Puppetswar makes some nice alternative motorcycle rough riders (and i would use them if i didnt have a box of Brets around)

http://puppetswar.com/product.php?id_product=94 - 3 man box
http://puppetswar.com/product.php?id_product=93 - single


----------



## rayrod64 (Apr 19, 2011)

Not bad but im thinking more cyber horse .....

thanks though.


----------



## Alsojames (Oct 25, 2010)

I dunno about cyber horse (except maybe the mounted Empire Engineer, but you don't want to be buying a 20 dollar model for every individual guy).

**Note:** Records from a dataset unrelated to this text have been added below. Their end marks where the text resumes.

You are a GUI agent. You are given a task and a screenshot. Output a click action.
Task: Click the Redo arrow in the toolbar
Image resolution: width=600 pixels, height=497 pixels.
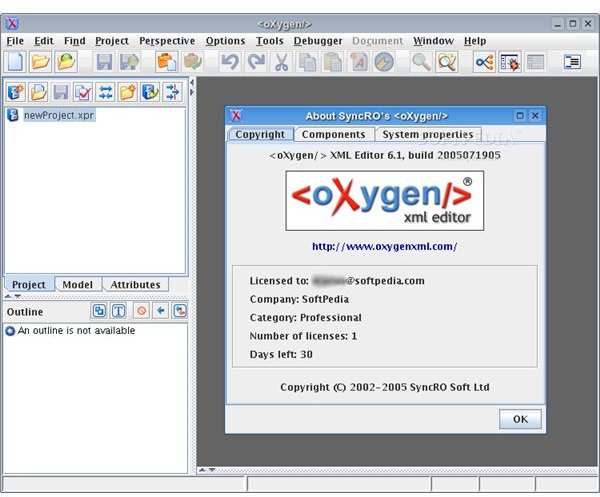point(256,62)
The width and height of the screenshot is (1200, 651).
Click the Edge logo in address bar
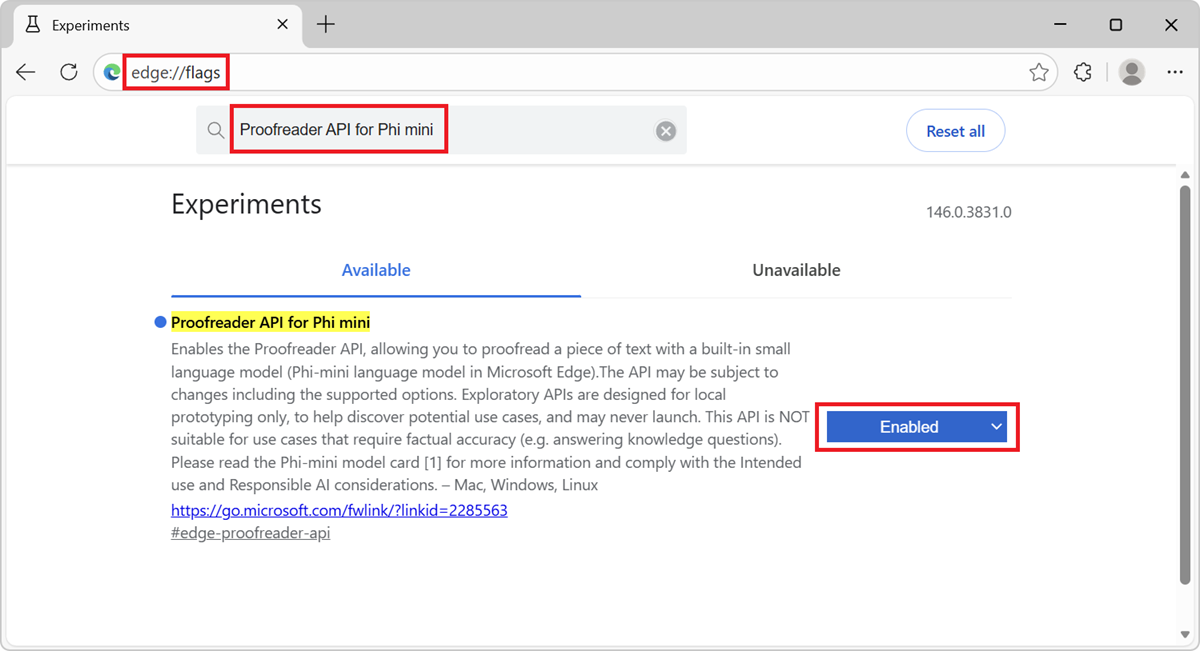click(112, 72)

I've seen people use Cold Ones as stand-ins.


----------



## Taggerung (Jun 5, 2008)

rayrod64 said:


> Not bad but im thinking more cyber horse .....
> 
> thanks though.


Well the obvious choice is these guys..

Death Korp Death Riders


----------



## rayrod64 (Apr 19, 2011)

I actually toyed with the idea of cold ones since i do have a platon of Catachans. I have seen it done before but i think the riders looked a bit big on them.
Anyone else agree or have a example of one to show?

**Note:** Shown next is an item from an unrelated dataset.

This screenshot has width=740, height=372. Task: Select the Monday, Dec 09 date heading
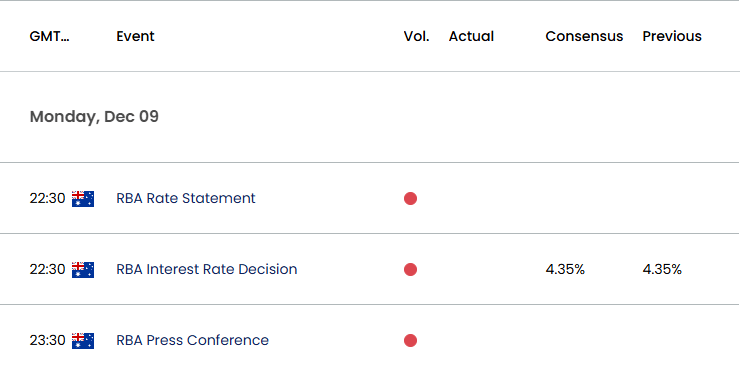click(x=94, y=117)
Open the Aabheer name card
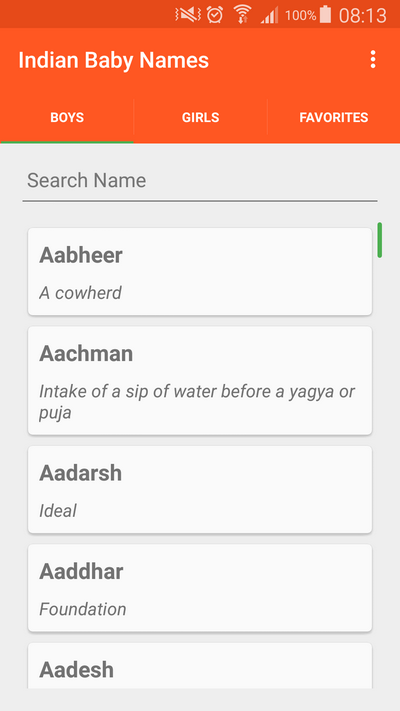Viewport: 400px width, 711px height. [x=200, y=272]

I did want to go the DKK way but its a little expensive. might still go that route they do look awesome, and i wanted to paint some for quite a while....


----------



## Charandris (Nov 27, 2012)

I have no idea as far as cyber horses go, but id say Empire Pistoliers or Chaos Marauder Horsemen as a start, mixed up with guard bits. The Marauder Horsemen would probably look best with the boots and light armour on the legs and stuff.


----------



## Tawa (Jan 10, 2010)

Probably not what you want, but SM Scout bikers with Cadian bodies and heads looks good


----------



## bitsandkits (Mar 18, 2008)

Empire pistoleers are one of the best sets to do this with, most of the kit can be used as is, only thing you need to get is lances and a few imperial guard items to tie the unit to your own guard army.


----------



## Jdojo18 (May 8, 2012)

Make horses like steeds out of necrons! kit bash when in doubt


----------



## Brother Dextus (Jan 30, 2013)

rayrod64 said:


> I actually toyed with the idea of cold ones since i do have a platon of Catachans. I have seen it done before but i think the riders looked a bit big on them.
> Anyone else agree or have a example of one to show?
> 
> I did want to go the DKK way but its a little expensive. might still go that route they do look awesome, and i wanted to paint some for quite a while....



I have done exactly this. 5 cold ones with catachan rider. Will post up some pictures, but will have to dig them out of the loft. If you use the dark elf legs and use catachan for the upper body, they look decent (you have to green stuff the feet to be a bit chunkier, but it certainly works!


----------



## rayrod64 (Apr 19, 2011)

Please feel free to post the pix whenever you get to them i would be intrested on how they look.


----------